This is maybe a bit weird question, but I really don't know how to phrase it better than this.

I just discovered that I can do the following:

#include <iostream>

enum class Colour  // also works with plain old enum
{
    Red = 1,
    Green,
    Blue,
    Yellow,
    Black,
    White
};

int main()
{
    Colour c = Colour(15);  // this is the line I don't quite understand

    std::cout << static_cast<int>(c) << std::endl;  // this returns 15

    return 0;
}

So now I have integer value 15 in a variable of the type Colour.

What exactly is happening here? Is that some kind of enum "constructor" at work? As far as I know, integer value 15 is not put into enumeration, it is stored just in variable c.

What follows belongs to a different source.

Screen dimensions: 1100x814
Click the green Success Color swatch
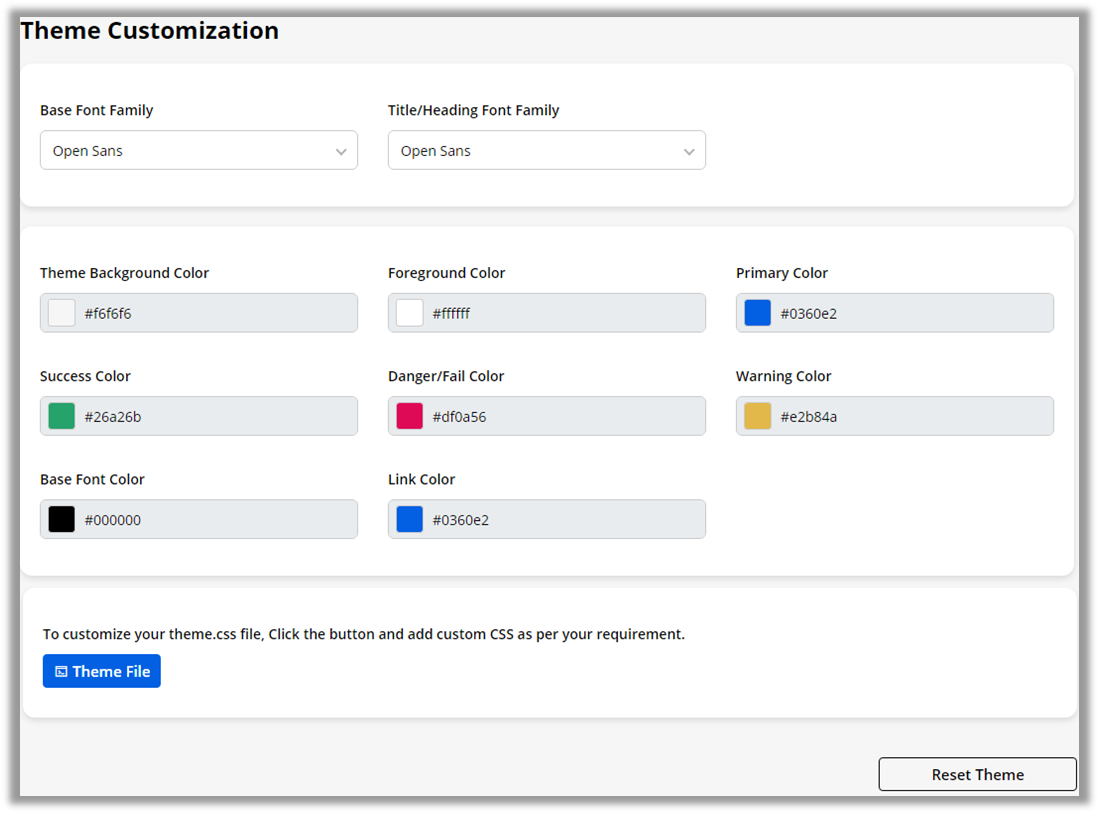pos(62,416)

Why would something like that be useful, in the first place - to create a value that doesn't exist in enum?

Colour(15) is an expression that creates a temporary (prvalue) instance of the Colour enum, initialized with the value 15.

Colour c = Colour(15); initializes a new variable c of type Colour from the previously-explained expression. It is equivalent to Colour c(15).

What's happening here is that strongly-typed enums in C++11 are still capable of holding out-of-range values if you explicitly cast or default initialize them. In your example Colour c = Colour(15); is perfectly valid even though Colour only has meaningful values for 1-6.